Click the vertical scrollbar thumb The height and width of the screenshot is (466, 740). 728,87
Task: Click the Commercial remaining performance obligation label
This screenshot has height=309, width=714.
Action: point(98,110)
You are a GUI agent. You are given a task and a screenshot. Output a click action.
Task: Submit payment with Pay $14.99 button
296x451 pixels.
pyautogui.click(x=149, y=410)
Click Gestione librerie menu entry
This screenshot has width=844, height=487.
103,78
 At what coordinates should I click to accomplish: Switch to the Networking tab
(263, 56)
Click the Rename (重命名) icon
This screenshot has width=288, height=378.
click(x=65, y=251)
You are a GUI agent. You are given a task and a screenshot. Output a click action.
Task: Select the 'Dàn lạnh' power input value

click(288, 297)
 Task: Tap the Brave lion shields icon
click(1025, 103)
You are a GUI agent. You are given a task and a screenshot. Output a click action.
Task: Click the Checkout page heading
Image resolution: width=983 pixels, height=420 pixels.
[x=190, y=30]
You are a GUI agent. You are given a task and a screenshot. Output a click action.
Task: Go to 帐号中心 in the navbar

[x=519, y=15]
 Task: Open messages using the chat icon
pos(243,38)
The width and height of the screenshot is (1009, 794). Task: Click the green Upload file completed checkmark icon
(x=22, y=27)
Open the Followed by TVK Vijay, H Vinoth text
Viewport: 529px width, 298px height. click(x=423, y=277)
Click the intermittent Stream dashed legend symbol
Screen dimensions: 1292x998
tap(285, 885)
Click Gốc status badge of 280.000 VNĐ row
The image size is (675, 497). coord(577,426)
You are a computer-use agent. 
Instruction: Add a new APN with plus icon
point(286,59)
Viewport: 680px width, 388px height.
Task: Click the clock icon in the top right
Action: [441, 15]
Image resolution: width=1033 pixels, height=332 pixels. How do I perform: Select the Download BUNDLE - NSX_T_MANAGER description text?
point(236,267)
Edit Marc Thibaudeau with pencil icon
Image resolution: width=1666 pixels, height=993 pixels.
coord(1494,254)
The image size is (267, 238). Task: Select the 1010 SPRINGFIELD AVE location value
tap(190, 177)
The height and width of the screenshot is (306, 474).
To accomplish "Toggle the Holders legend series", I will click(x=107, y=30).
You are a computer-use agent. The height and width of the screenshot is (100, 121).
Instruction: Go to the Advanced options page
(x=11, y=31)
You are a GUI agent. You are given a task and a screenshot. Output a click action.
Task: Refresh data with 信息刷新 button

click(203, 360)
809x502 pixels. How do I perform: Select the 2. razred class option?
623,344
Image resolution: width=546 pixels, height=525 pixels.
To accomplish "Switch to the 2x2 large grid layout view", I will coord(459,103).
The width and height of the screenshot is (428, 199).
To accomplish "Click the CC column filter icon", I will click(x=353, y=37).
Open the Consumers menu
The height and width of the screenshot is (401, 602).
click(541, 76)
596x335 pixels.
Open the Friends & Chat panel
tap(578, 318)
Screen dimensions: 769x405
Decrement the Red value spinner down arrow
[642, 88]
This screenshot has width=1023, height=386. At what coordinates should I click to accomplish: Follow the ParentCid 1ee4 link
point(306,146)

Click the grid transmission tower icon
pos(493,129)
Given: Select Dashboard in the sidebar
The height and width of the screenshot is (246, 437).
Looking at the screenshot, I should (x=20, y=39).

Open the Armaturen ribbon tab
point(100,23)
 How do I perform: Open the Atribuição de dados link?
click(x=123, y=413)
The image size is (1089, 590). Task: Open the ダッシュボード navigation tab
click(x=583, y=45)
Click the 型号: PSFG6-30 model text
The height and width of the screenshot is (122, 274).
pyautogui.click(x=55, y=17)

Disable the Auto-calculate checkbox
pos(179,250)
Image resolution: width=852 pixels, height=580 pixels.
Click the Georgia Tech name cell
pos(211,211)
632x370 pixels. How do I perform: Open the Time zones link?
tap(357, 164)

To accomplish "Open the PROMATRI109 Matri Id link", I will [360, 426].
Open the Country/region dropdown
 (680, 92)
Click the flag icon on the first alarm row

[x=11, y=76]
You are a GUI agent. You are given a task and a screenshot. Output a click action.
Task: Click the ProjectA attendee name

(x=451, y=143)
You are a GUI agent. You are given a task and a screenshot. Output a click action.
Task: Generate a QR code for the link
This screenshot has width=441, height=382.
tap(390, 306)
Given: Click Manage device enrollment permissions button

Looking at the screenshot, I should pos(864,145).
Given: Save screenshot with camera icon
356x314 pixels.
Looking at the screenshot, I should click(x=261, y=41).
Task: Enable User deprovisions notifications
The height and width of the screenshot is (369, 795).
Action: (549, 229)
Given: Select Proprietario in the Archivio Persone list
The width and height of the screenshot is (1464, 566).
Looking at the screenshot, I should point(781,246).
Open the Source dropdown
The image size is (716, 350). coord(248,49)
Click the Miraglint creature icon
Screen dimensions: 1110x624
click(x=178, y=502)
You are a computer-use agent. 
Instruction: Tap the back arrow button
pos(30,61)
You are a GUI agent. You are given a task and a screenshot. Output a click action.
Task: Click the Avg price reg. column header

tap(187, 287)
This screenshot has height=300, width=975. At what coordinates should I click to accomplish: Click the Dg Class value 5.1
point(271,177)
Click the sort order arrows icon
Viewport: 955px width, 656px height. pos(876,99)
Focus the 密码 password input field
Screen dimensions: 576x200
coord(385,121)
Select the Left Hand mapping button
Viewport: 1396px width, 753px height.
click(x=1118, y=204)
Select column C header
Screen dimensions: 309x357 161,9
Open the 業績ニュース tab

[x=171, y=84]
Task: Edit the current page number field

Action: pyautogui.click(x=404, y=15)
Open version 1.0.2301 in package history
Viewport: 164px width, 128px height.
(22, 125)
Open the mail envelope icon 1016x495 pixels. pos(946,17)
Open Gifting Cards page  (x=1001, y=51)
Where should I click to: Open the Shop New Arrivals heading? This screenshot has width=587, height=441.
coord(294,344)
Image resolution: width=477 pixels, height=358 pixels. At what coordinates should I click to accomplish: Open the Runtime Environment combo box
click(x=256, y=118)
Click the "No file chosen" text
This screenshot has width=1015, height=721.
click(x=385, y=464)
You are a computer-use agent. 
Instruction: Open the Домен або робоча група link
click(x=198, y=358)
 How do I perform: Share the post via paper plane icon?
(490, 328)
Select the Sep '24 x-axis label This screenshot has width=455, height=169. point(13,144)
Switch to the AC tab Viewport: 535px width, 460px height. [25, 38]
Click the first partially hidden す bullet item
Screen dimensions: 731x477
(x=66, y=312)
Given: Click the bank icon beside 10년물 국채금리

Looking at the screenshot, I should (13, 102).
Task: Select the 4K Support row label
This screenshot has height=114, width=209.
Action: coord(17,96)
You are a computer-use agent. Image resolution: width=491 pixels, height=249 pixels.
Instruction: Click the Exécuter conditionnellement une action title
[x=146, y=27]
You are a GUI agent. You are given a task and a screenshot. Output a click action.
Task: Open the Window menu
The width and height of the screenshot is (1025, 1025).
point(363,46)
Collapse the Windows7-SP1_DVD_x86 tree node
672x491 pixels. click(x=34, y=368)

──────

▸ **EXERCISE**:
From the material above, set down exactly the lines between the line holding "The image size is (267, 238)." and the line holding "You are a computer-use agent. The", inclusive. Include nothing else.

▸ **OUTPUT OF THE TASK**:
The image size is (267, 238). Task: Select the 1010 SPRINGFIELD AVE location value
tap(190, 177)
The height and width of the screenshot is (306, 474).
To accomplish "Toggle the Holders legend series", I will click(x=107, y=30).
You are a computer-use agent. The height and width of the screenshot is (100, 121).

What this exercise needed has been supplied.